Mr. Chair, my background is in alternative dispute resolution.  My first job in my legal career was as a private practice litigator; my last job at the Department of Justice was heading up the alternative dispute resolution program.  I think you can see where my interests and beliefs lie in respect of providing people with access to justice, to meaningful involvement in the resolution of their own disputes and in avoiding, when possible, unnecessary litigation and the high costs associated with it.  Yes, every case that my Office conciliates means one less case for the Tribunal, and one less public decision on a reprisal case, and one less precedent for the law books – but it also means one more reprisal victim is able to get restitution for what they endured, save time and money and emotional turmoil, and get on with their lives.  Mr. Chair, this is not a failure of the reprisal protection regime that I administer under the Act.   And I should also point out that every conciliated complaint is reviewed by my Office and formally signed off on by me, before the file is formally closed, so we retain control over a file to ensure that no one is coerced into a settlement or otherwise making an uninformed or involuntary decision to settle.

I was initially going to end my remarks here this morning.
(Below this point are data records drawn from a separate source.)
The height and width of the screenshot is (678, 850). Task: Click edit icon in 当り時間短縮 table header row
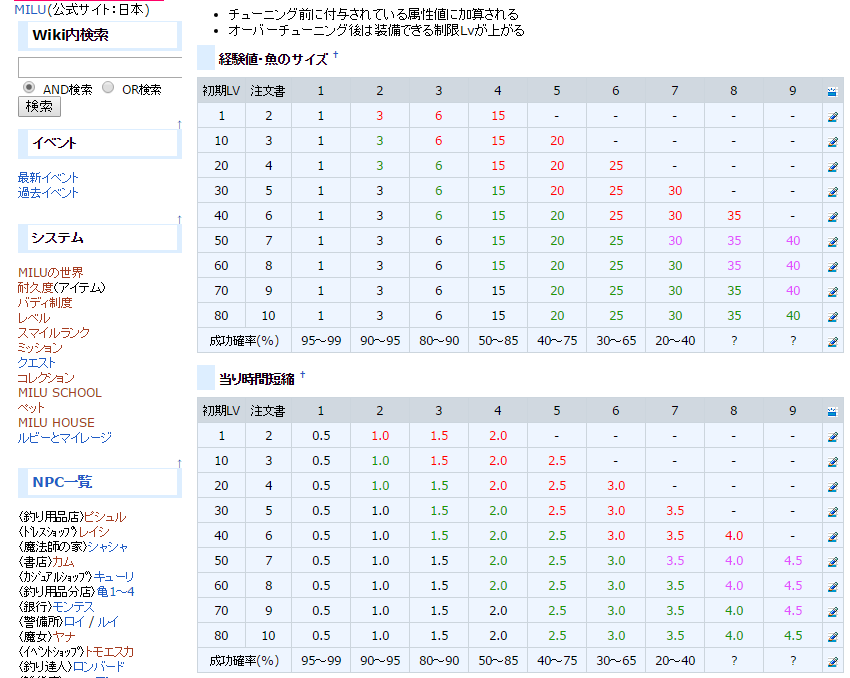832,411
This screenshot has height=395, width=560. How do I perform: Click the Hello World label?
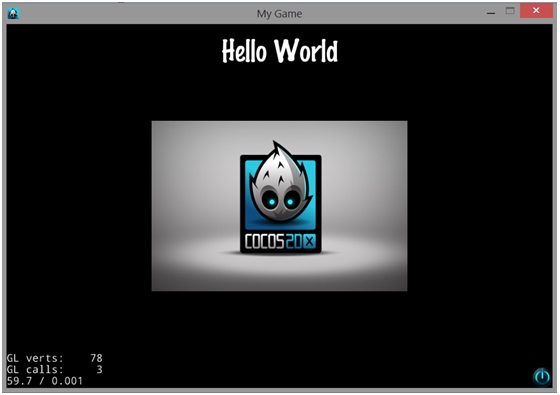[280, 51]
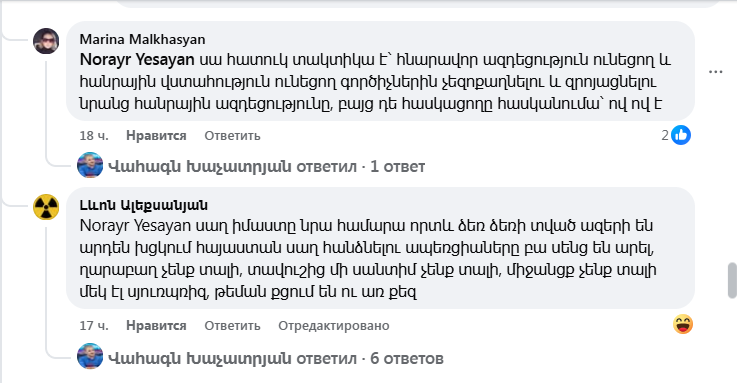737x383 pixels.
Task: Click the 17 ч. comment timestamp
Action: point(94,326)
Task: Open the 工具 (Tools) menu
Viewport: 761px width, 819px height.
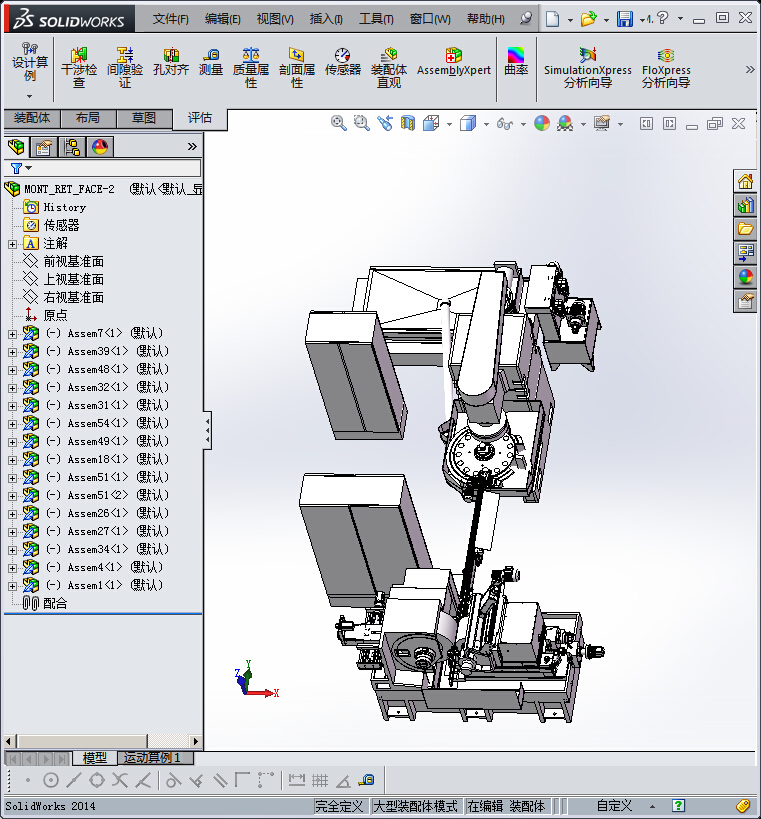Action: click(x=376, y=19)
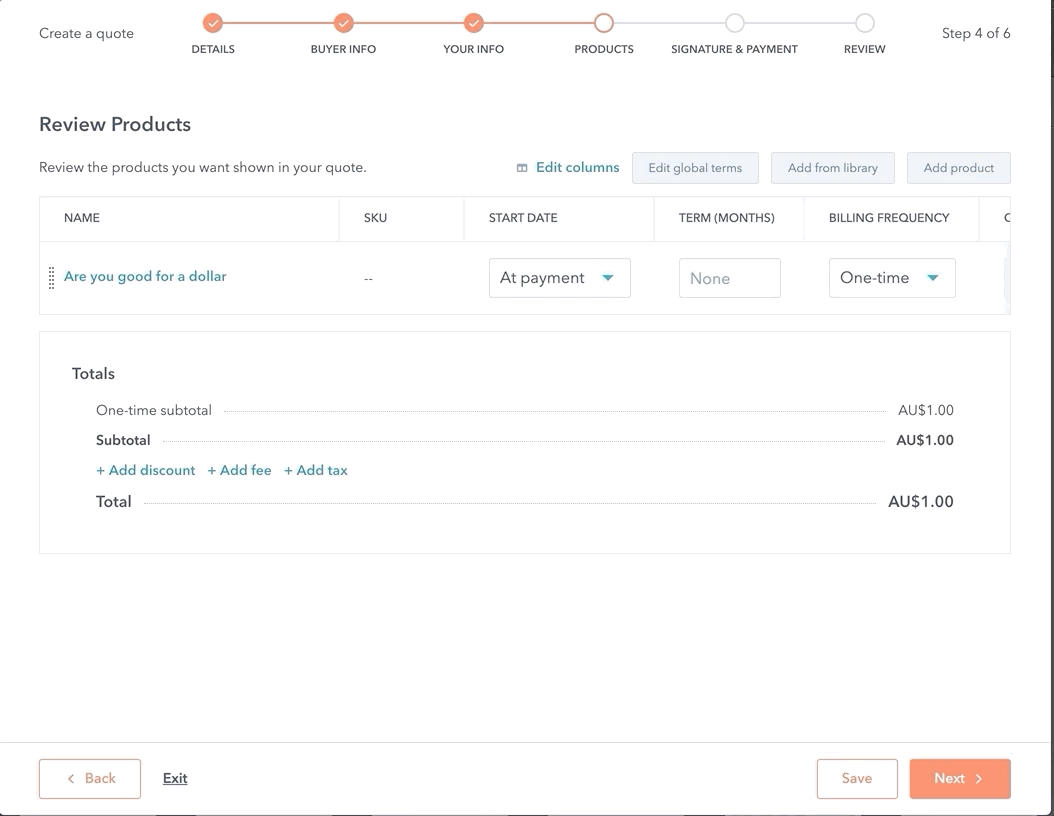
Task: Click the Exit link
Action: (x=175, y=779)
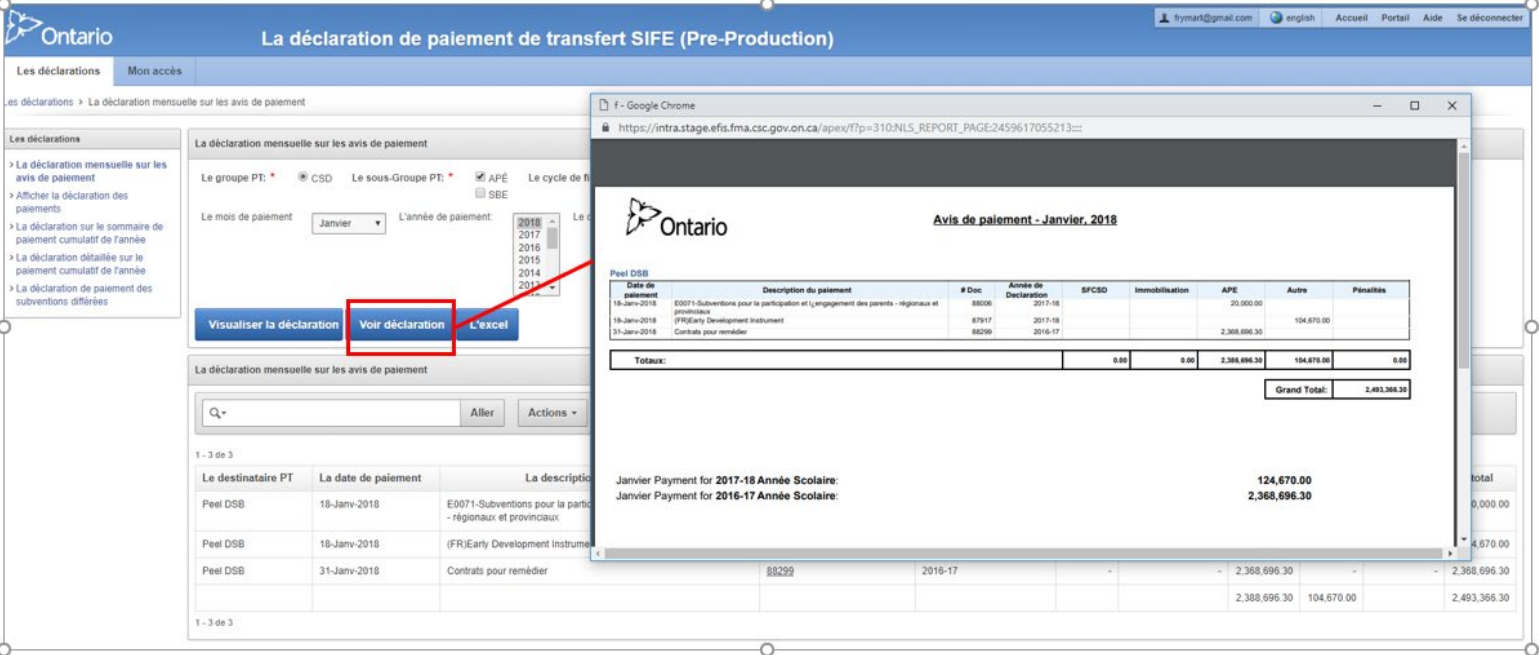Viewport: 1539px width, 655px height.
Task: Select 2017 in payment year list
Action: pos(530,235)
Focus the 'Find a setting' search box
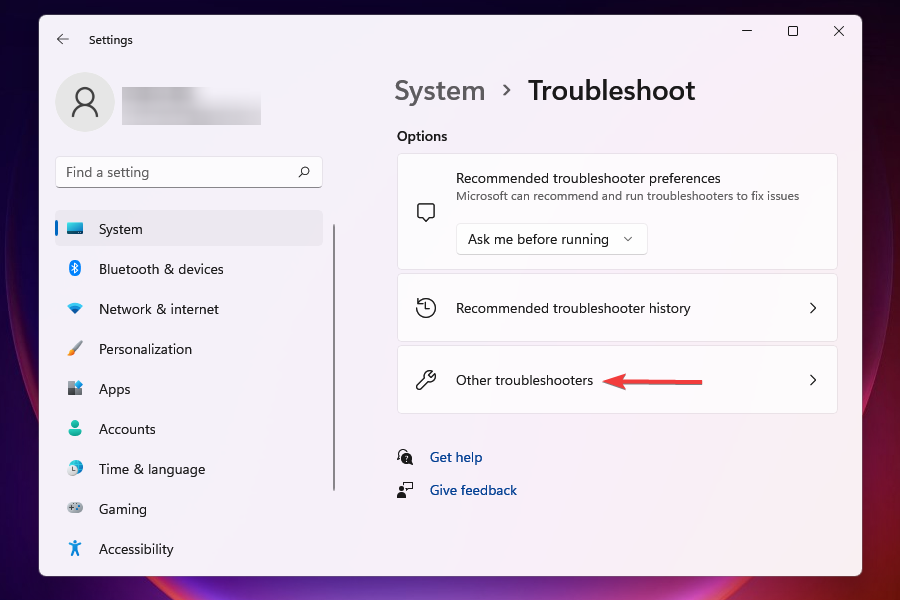Image resolution: width=900 pixels, height=600 pixels. (x=178, y=172)
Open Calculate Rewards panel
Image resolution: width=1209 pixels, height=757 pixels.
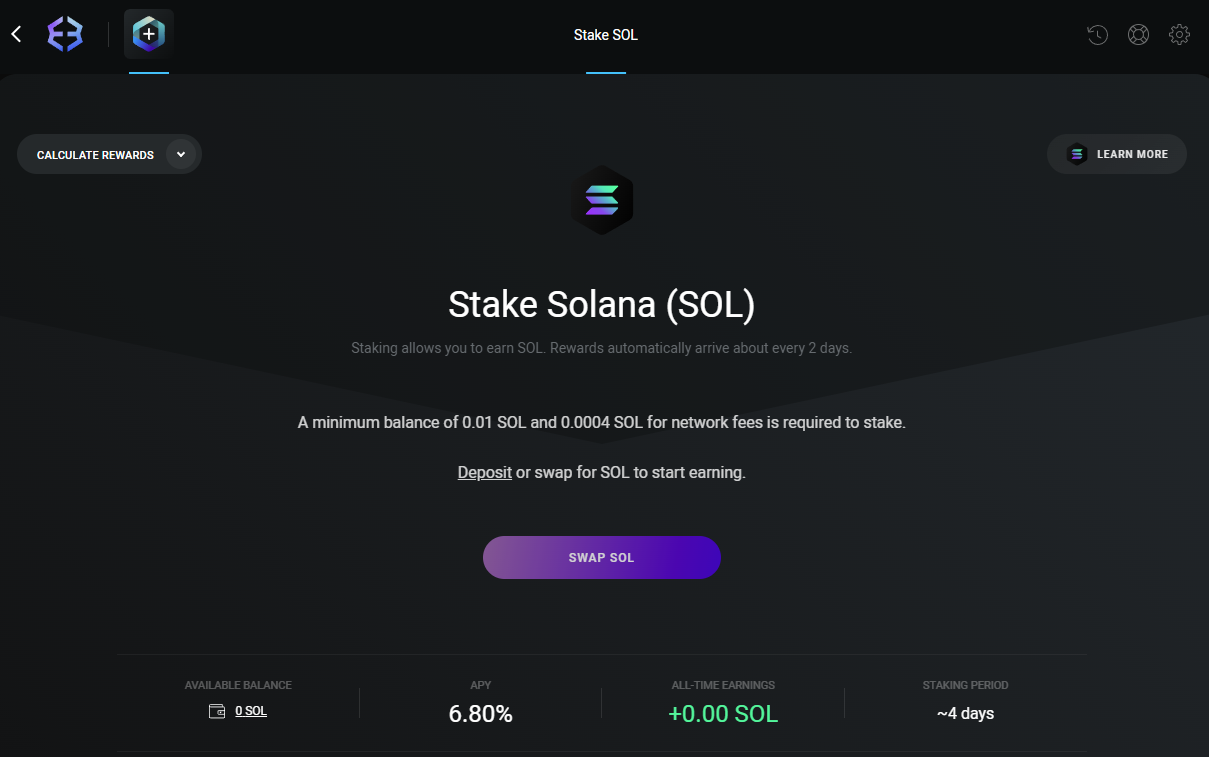point(109,155)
However, following testimony you heard earlier this week, I felt it was important for me to clarify some key points, from my perspective, in the aim of ensuring a clearer understanding of not only of some important issues that the Act already addresses, which in turn will, I hope put some of my proposals for legislative change in clearer context.  I will start by saying that the Act is complex, and it is drafted in a way that makes it, again from my personal experience, difficult law to navigate and understand.  I will touch on three issues that I think are relevant, given the discussions before this Committee to date, and which go to the extent and the sufficiency of protections and redress mechanisms for whistleblowers and other parties involved in our processes.

Firstly, for example, the Act does not prohibit, and indeed it expressly provides access to the Federal Court for any party involved in a disclosure or reprisal to have a decision of my Office reviewed.  Like any other administrative decision making body, my decisions are subject to being judicially reviewed, and under the Federal Courts Act, the powers of the court are considerable.  Furthermore, nothing in the Act precludes a public servant from exercising any other recourse that they may otherwise have in relation to their situation.

Secondly, contractors with the federal government are specifically protected under the Act from having their contract terminated or their payment withheld, because they provided information about a wrongdoing.  In essence, they are protected if they blow the whistle.  And further, the contractor’s actions cannot be taken into account in the awarding of future contracts.  Related to this is the fact that if someone in the private sector provides information about a wrongdoing to my Office, their employer commits a criminal offence if they are reprised against. Contractors and their employees would also have access to the courts for appropriate remedies.

And thirdly, section 51 of the Act provides Chief Executives with the power to temporarily assign other duties, inside or outside the Department they currently work in, to a public servant who is involved in a disclosure or reprisal complaint, with the consent of the whistleblower or the complainant.  

This committee may wish to strengthen these elements and I would be pleased to discuss them with you this morning or in the coming weeks.  But I do want to address what I believe to be a misunderstanding that the Act is silent on these very important matters.

In closing, I would like to say that I remain confidently in support of the 16 proposals for legislative change that I tabled with you on February 14, and I hope that Committee members are able to support them, as this review process draws to a close.  I look forward, Mr. Chair, to our discussions today.